Walk across the street and take a look at the thick sequence of dark beds exposed there. The lower levels are massive ledges of dark strata. The rock type is an unusual one and we were very surprised to find it here. These strata are composed of chert. You likely know chert by one of its other names: flint; it’s a form of silica. Bedded flint is more common east of the Hudson River; it is rare on our western side. The overlying strata, all the way to the top of the outcrop, are black shales. Or at least these beds were black shale originally. These strata have probably been baked a little during Appalachian mountain building events.
These flinty chert and dark shale beds make up a unit of rock called the Esopus Formation. As you can see, it certainly stands out in sharp contrast to the Helderberg Limestone. You can quickly deduce that the environment of deposition must be equally different; this was no tropical shallow sea.
Geologists usually interpret bedded chert as having formed at the bottom of very deep seas. If that is the case here then you are looking at sedimentary rocks which formed at the bottom of an ocean that was, perhaps, thousands of feet deep. We don’t know if this ocean was quite that deep, but this was no puddle. This was a quiet seafloor with very few currents.
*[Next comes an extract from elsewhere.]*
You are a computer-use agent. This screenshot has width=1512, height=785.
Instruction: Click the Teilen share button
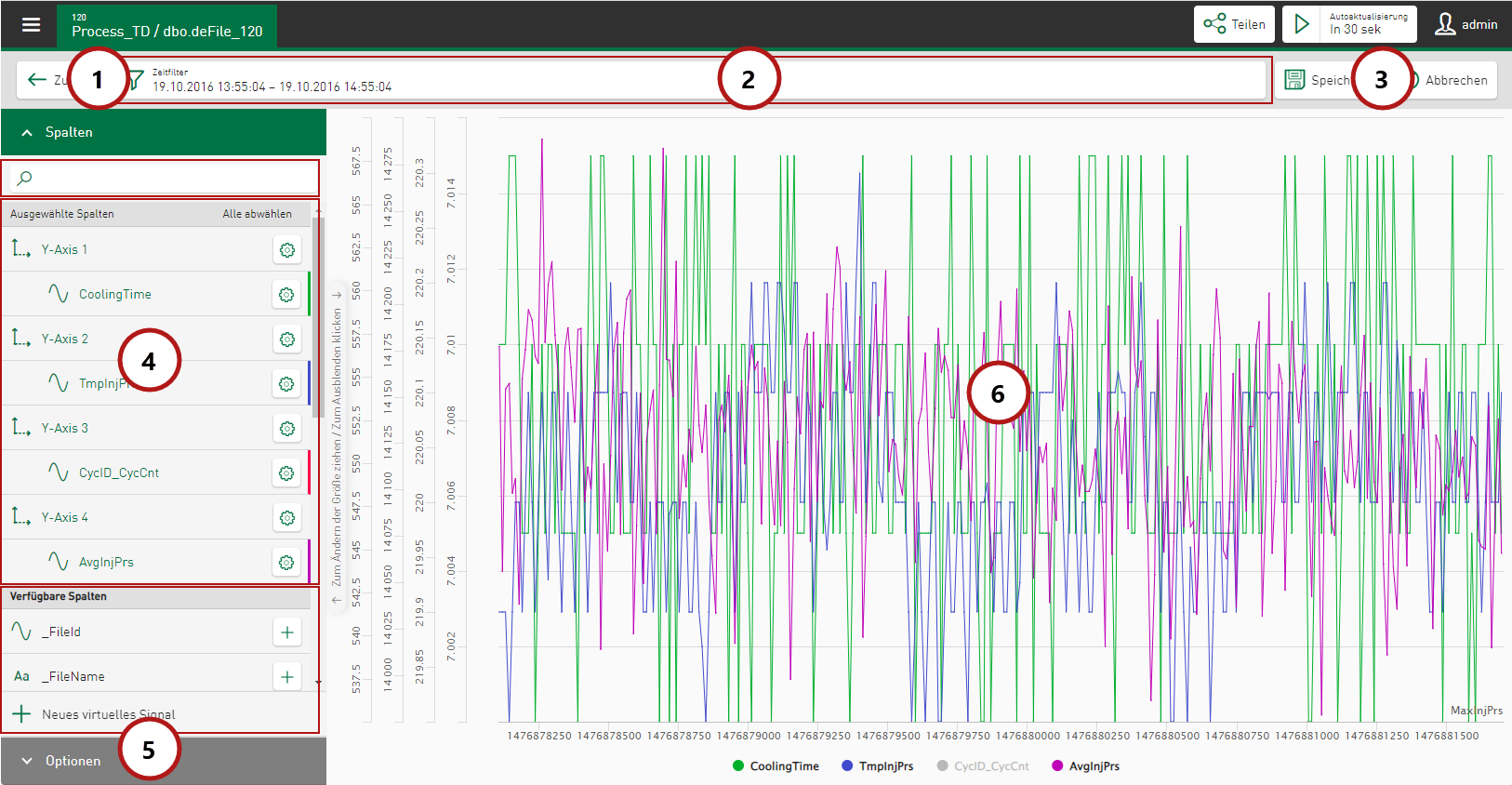click(1234, 24)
It was likely that it was very still and that there was very little oxygen in the water. That would have made this a lifeless seafloor.
The overlying black shale accumulated as black mud in waters that were probably a good bit less deep. There may have been some currents, but we suspect that there was very little oxygen. This too is likely to have been a lifeless seafloor.
The Esopus Formation speaks to us of major crustal events. It would seem that the bottom dropped out (literally) of that shallow tropical Helderberg Sea. The crust sagged abruptly, and soon deep, quiet water conditions prevailed. The rich marine sea life and the complex ecologies of the Helderberg Limestone disappeared entirely. A monotonously dark, deep, cold abyss replaced them.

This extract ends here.